3) In all these three
matters, Commissioner of Customs & Central Excise approached the High Court
of Allahabad by way of reference application under Section 35 H(1) of the
unamended Act beyond the prescribed period as provided in the same. The High
Court relied on earlier orders and finding that it has no power to condone the
delay in filing the reference application under the said provision, dismissed
the reference application as barred by limitation.
4) Chapter VI-A of
the Act deals with Appeals. As per Section 35, any person aggrieved by any
decision or order passed by a Central Excise Officer may file an appeal to the
Commissioner of Central Excise (Appeals) within sixty days from the date of the
communication to him of such decision or order. Proviso to sub-section (1)
enables the Commissioner (Appeals), if he is satisfied that the appellant was
prevented by sufficient cause from presenting the appeal within the aforesaid
period of sixty days, allow it to be presented within a further period of thirty
days.
5) Section 35B speaks
about appeals to the Appellate Tribunal. Any person aggrieved by certain
decisions/orders passed by the Commissioner of Central Excise or Commissioner
(Appeals), may prefer an appeal to the Appellate Tribunal within three months
from the date on which the order sought to be appealed against is communicated
to the officer concerned or the other party.
Sub-section (5)
enables the Appellate Tribunal to condone delay even beyond the prescribed
period if there was sufficient cause for not presenting it within that period.
6) Section 35EE
provides revision by Central Government.
As per sub-section
(2), an application under sub-section (1) shall be made within three months
from the date of the communication.
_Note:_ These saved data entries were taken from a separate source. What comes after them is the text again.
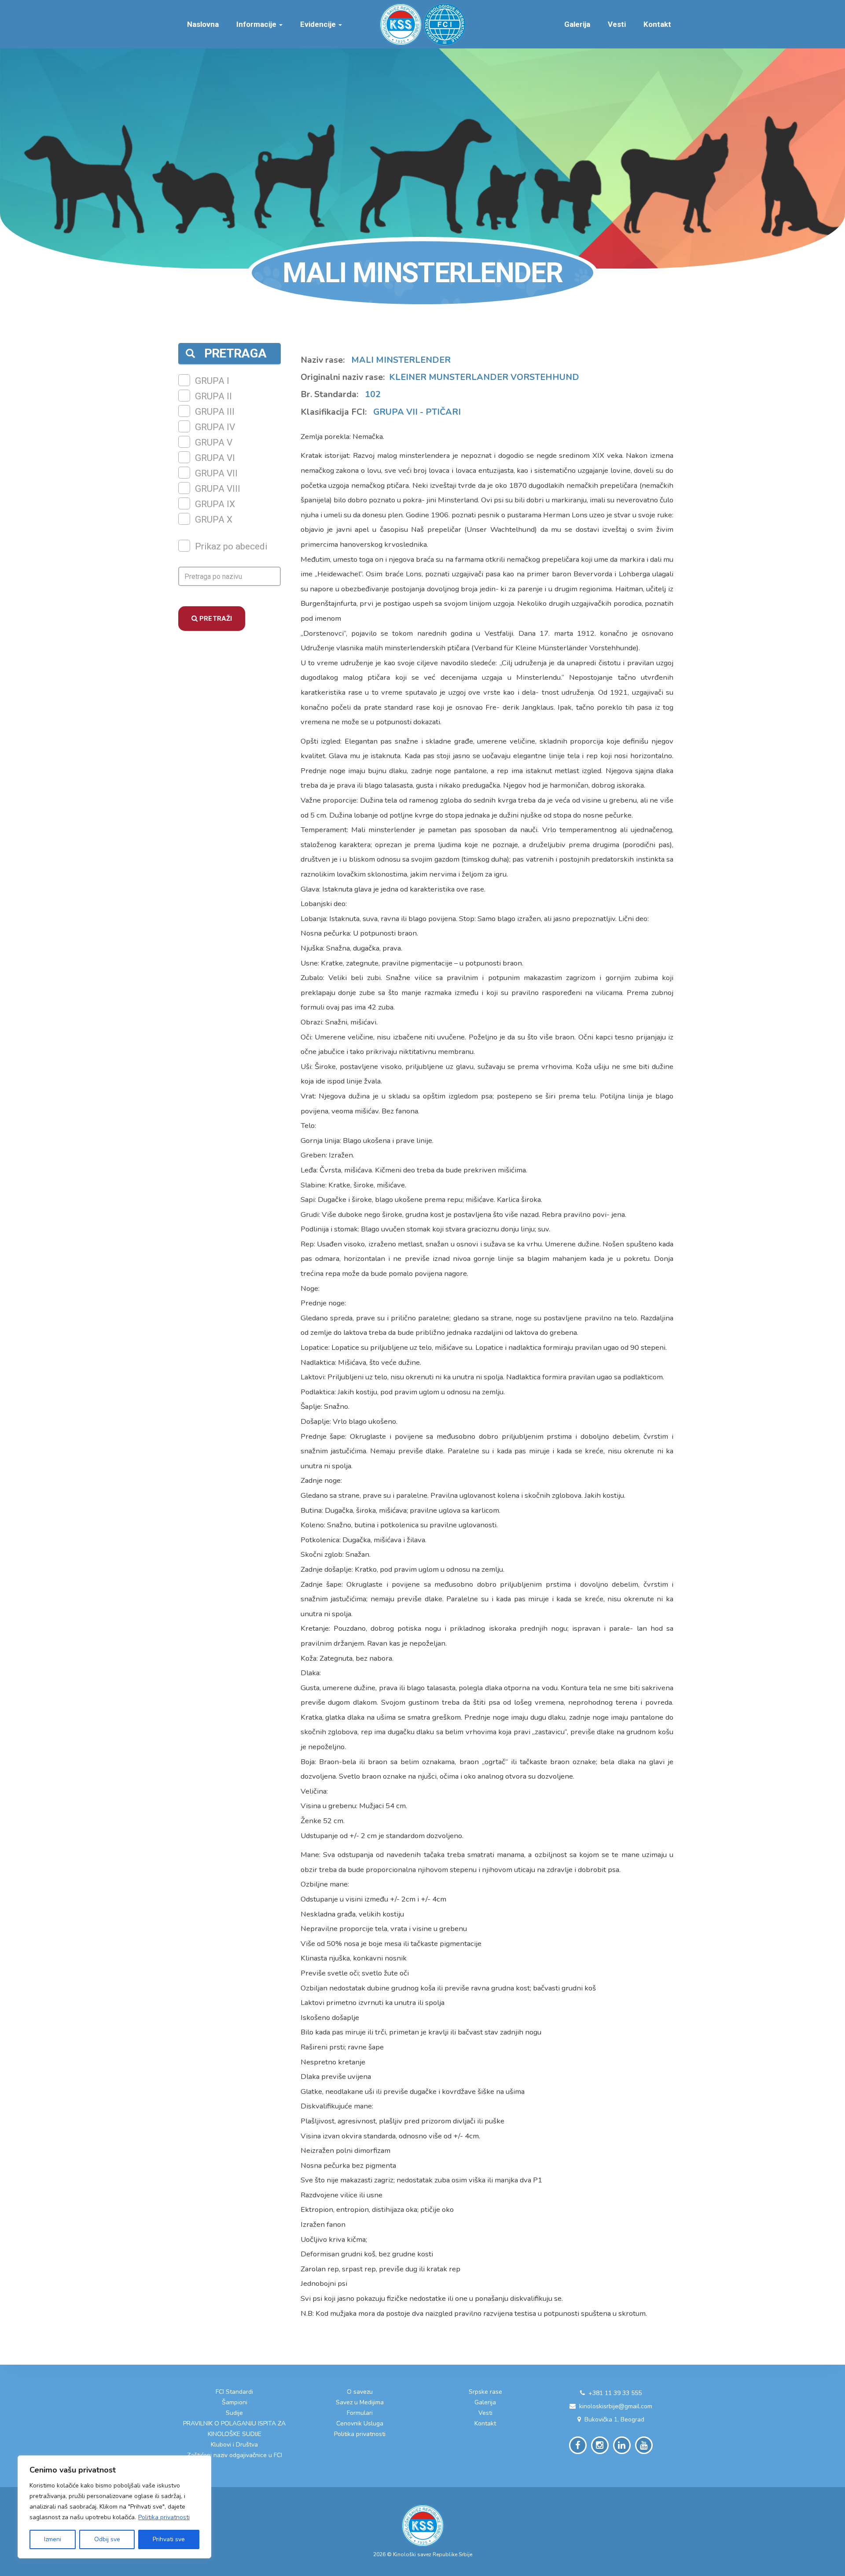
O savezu (360, 2392)
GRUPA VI (215, 458)
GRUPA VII (216, 473)
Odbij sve (107, 2539)
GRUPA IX (215, 504)
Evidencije (319, 24)
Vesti (617, 24)
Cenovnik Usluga (359, 2423)
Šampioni (234, 2402)
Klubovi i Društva (234, 2444)
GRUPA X (213, 519)
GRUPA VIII (217, 488)
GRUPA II (213, 396)
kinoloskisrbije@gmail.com (615, 2406)
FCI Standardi (234, 2392)
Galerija (577, 24)
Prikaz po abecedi (231, 546)
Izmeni (52, 2539)
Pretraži (215, 619)
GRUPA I (212, 381)
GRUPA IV (215, 427)
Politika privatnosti (164, 2517)
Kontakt (657, 24)
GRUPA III (215, 411)
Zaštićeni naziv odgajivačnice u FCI (234, 2455)
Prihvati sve (169, 2539)
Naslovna (203, 24)
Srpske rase (485, 2392)
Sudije (234, 2413)
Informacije (257, 24)
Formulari (360, 2413)
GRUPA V (213, 442)
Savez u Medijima (360, 2402)
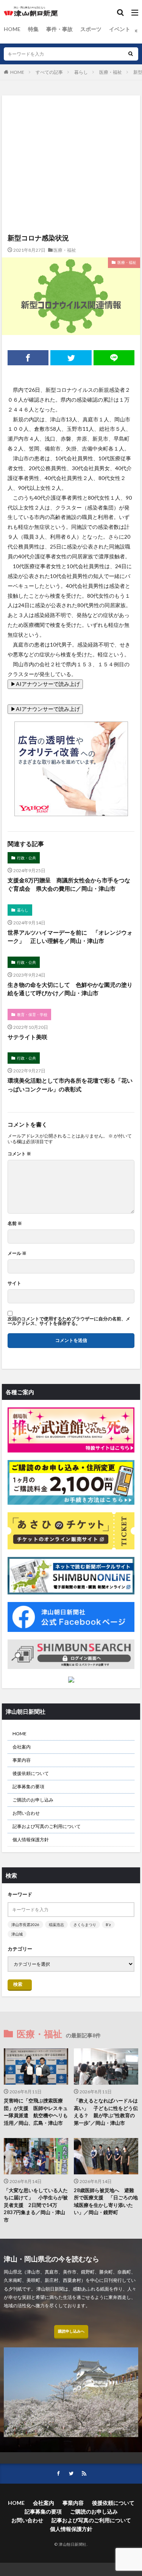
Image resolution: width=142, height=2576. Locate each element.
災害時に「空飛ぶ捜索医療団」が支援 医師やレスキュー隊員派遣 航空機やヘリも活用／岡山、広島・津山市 (36, 2112)
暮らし (81, 72)
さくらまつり (84, 1924)
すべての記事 (49, 72)
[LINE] (114, 357)
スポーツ (90, 29)
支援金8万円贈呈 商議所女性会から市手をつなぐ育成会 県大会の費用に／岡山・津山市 (69, 884)
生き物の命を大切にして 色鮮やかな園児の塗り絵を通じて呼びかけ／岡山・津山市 (70, 989)
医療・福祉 (110, 72)
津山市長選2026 (25, 1924)
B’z (108, 1924)
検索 (17, 1984)
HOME (12, 29)
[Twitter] (70, 357)
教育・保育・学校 (32, 1014)
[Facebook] (28, 357)
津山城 (17, 1934)
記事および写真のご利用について (46, 1826)
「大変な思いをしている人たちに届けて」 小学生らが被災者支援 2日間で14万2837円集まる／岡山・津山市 (36, 2205)
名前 (15, 1223)
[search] (130, 54)
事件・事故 (59, 29)
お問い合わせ (26, 1813)
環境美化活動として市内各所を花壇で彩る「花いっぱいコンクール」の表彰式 (70, 1084)
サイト (14, 1283)
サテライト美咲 (27, 1036)
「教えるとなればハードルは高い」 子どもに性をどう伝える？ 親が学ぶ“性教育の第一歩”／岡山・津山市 (106, 2112)
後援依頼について (30, 1773)
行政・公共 (26, 858)
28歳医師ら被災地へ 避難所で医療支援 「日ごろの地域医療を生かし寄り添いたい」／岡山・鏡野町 (106, 2201)
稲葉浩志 (56, 1924)
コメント (19, 1154)
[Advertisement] (71, 126)
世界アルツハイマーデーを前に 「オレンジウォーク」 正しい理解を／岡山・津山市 (70, 936)
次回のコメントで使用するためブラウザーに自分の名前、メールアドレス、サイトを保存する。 (69, 1321)
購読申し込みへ (71, 2331)
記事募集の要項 (28, 1786)
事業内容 (21, 1760)
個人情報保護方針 (30, 1839)
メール (17, 1253)
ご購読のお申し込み (32, 1800)
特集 (33, 29)
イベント (119, 29)
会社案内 (21, 1747)
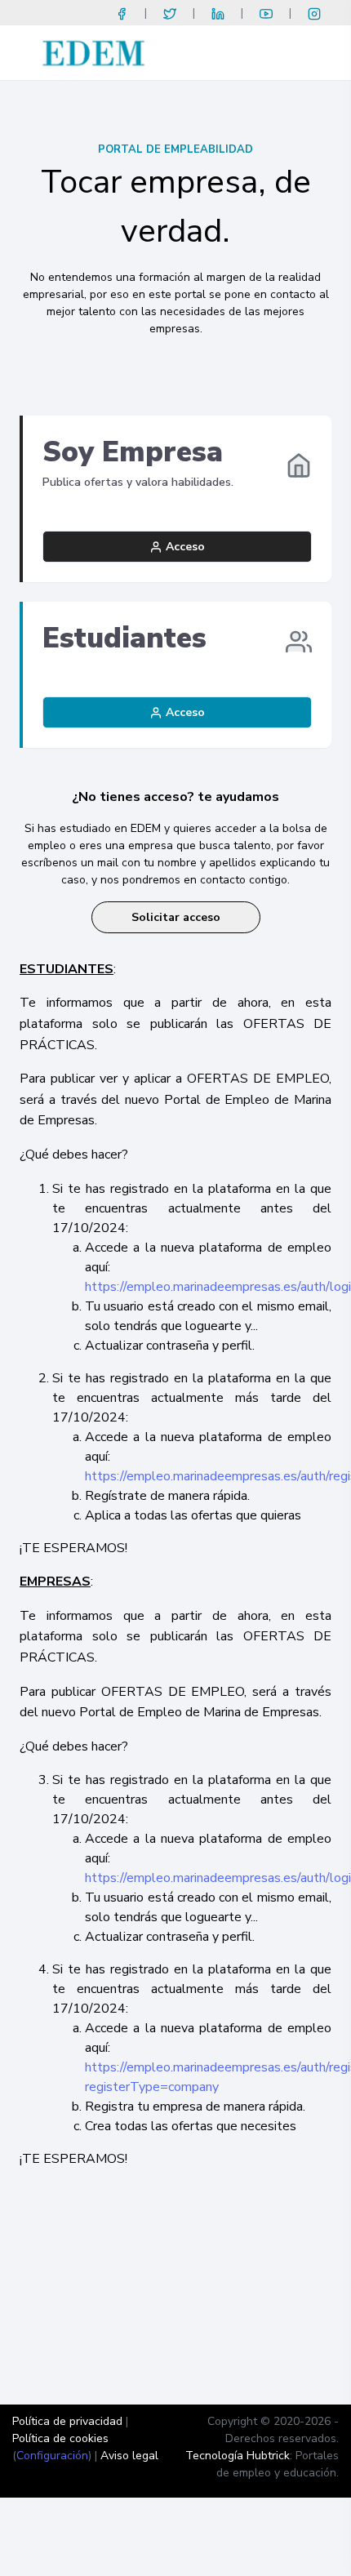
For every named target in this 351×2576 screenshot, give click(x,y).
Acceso (183, 546)
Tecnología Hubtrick (237, 2455)
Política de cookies (60, 2438)
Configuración (52, 2455)
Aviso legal (129, 2455)
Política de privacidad (67, 2421)
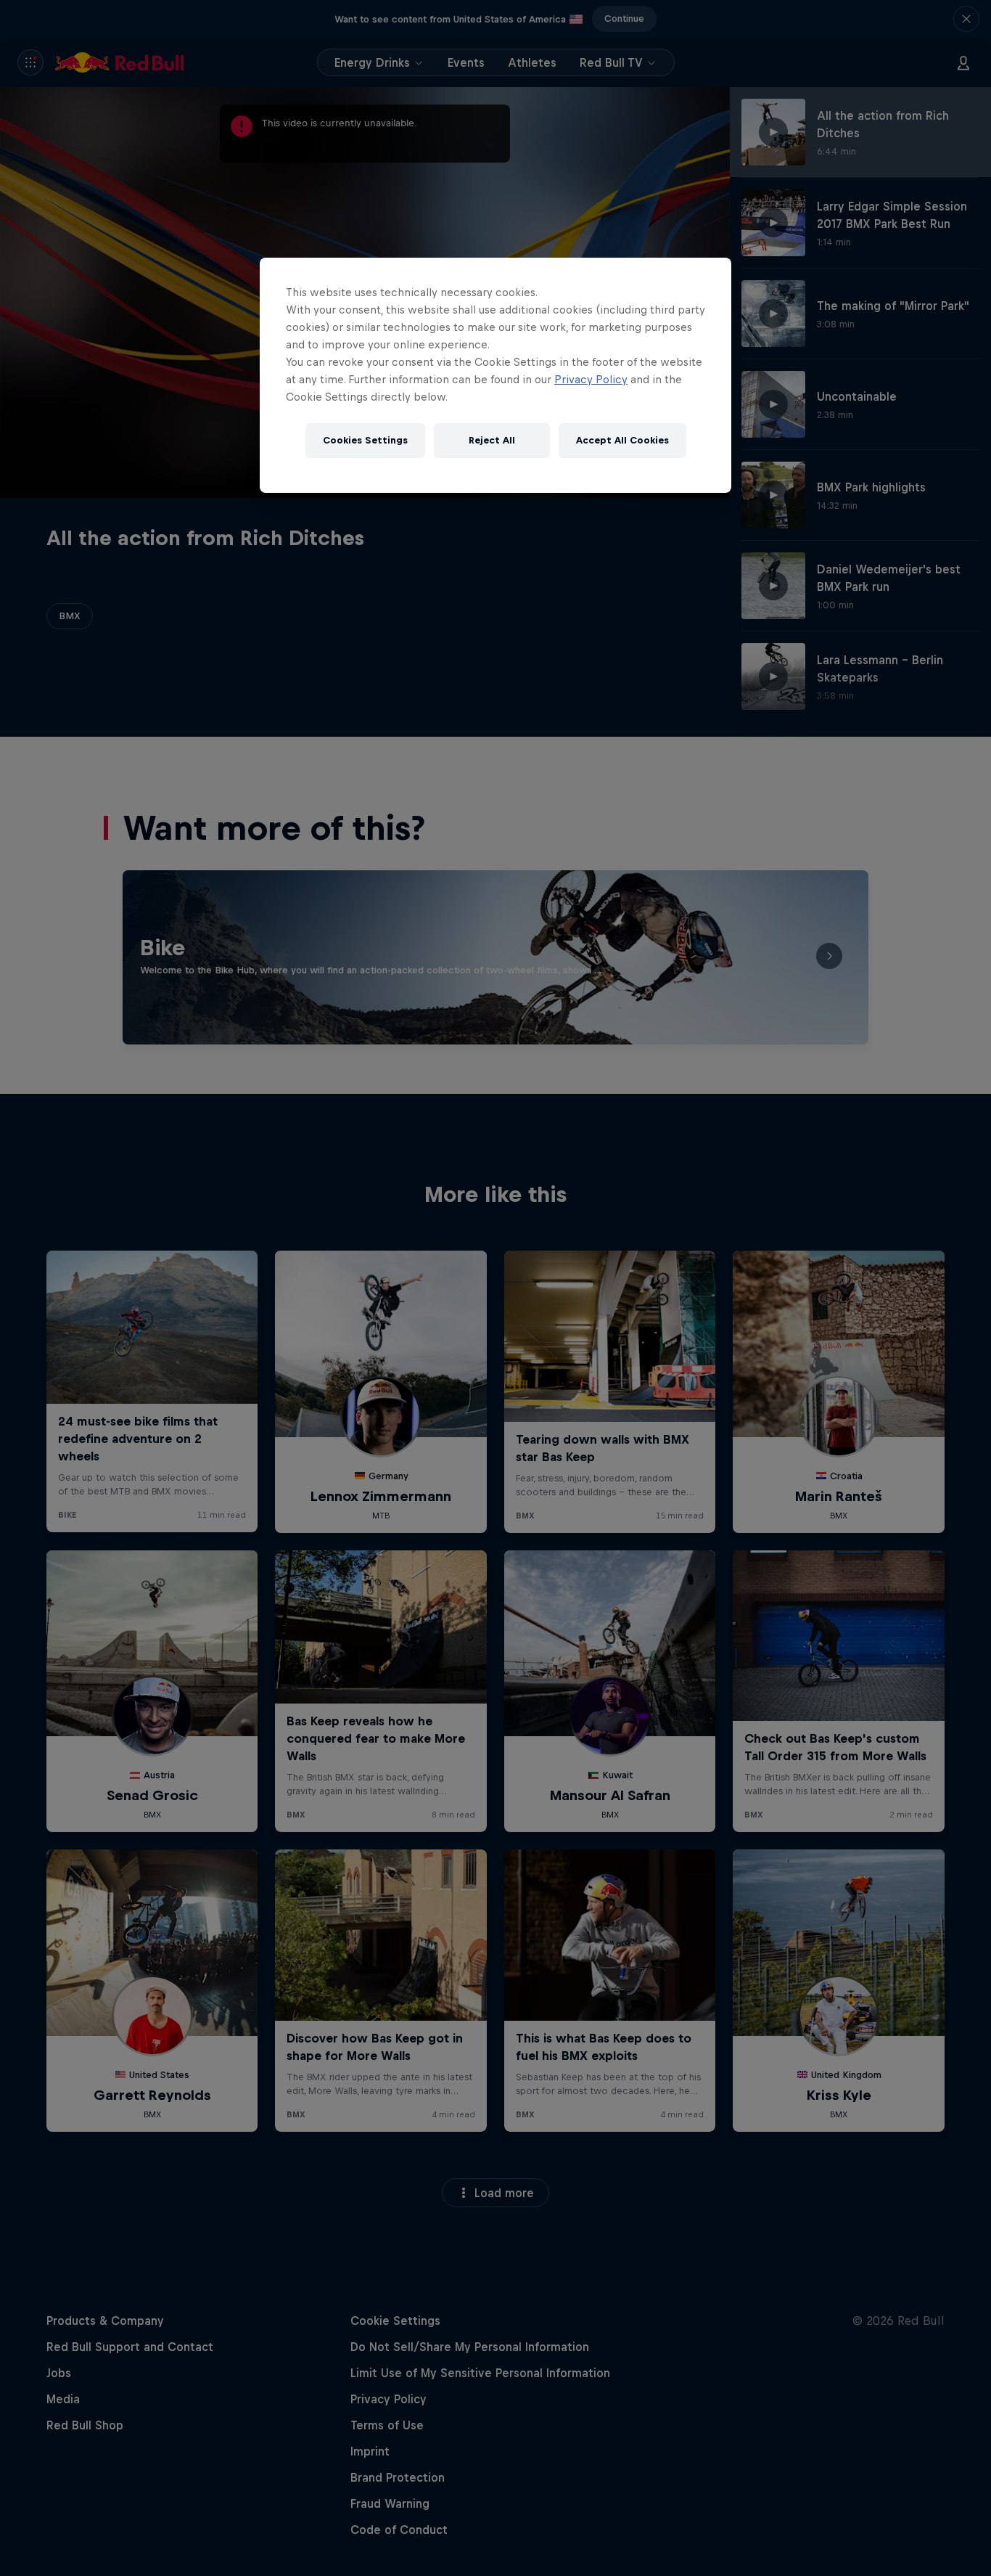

However, proviso to sub-section (2) enables
the revisional authority to condone the delay for a further period of ninety
days, if sufficient cause is shown.
7) Unamended Section
35G speaks about Appeal to the High Court. Sub-section 2(a) enables the
aggrieved person to file an appeal to the High Court within 180 days from the
date on which the order appealed against is received by the Commissioner of
Central Excise or the other party. There is no provision to condone the delay
in filing appeal beyond the prescribed period of 180 days.
8) Unamended Section
35H speaks about reference application to the High Court. As per sub-section
(1), the Commissioner of Central Excise or other party within a period of 180
days of the date upon which he is served with notice of an order under Section
35C direct the Tribunal to refer to the High Court any question of law arising
from such order of the Tribunal. Here again as per sub-section (1), application
for reference is to be made to the High Court within 180 days and there is no
provision to extend the period of limitation for filing the application to the
High Court beyond the said period and to condone the delay.
9) In these three
appeals, we are concerned with "reference application" made to the
High Court under Section 35H (1) of the Act before amendment of Central Excise
Act by Act 49/2005 (w.e.f. 28.12.2005) by which several provisions of the Act
were omitted including Section 35H. However, in view of the reference made it
is but proper to consider the question referred before us. Admittedly in all
these matters, the Commissioner of Customs & Central Excise approached the High
Court by way of reference application beyond the prescribed period of 180 days.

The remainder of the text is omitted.